■ TASK DIRECTIONS ■
Though the records contain pictures, copy none of them; repeat exactly the lines from the one with "You are a GUI" to the end.

■ DATASET ■
"""

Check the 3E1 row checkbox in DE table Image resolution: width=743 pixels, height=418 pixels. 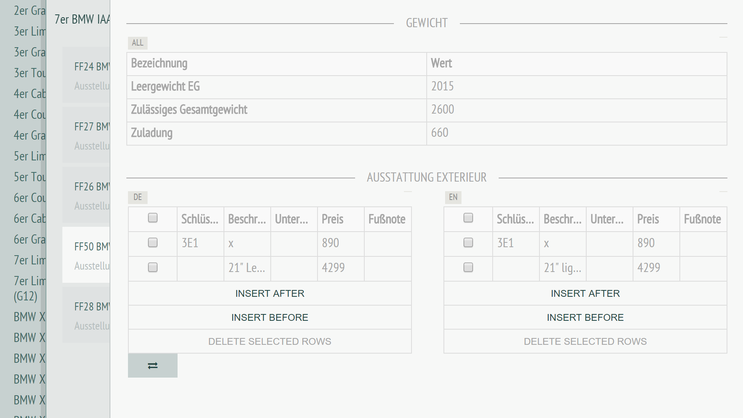pos(153,243)
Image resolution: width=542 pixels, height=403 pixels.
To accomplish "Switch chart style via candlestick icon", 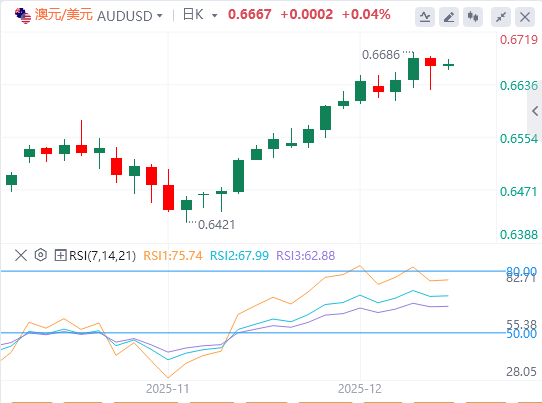I will pos(473,17).
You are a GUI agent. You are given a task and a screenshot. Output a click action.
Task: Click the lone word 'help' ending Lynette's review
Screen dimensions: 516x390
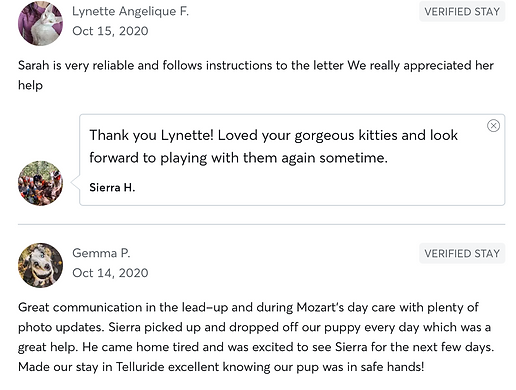pos(30,85)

"""

■ EXERCISE SOLUTION ■
You are a GUI agent. You are given a task and a screenshot. Output a click action.
Task: Click the lone word 'help' ending Lynette's review
Screen dimensions: 516x390
pos(30,85)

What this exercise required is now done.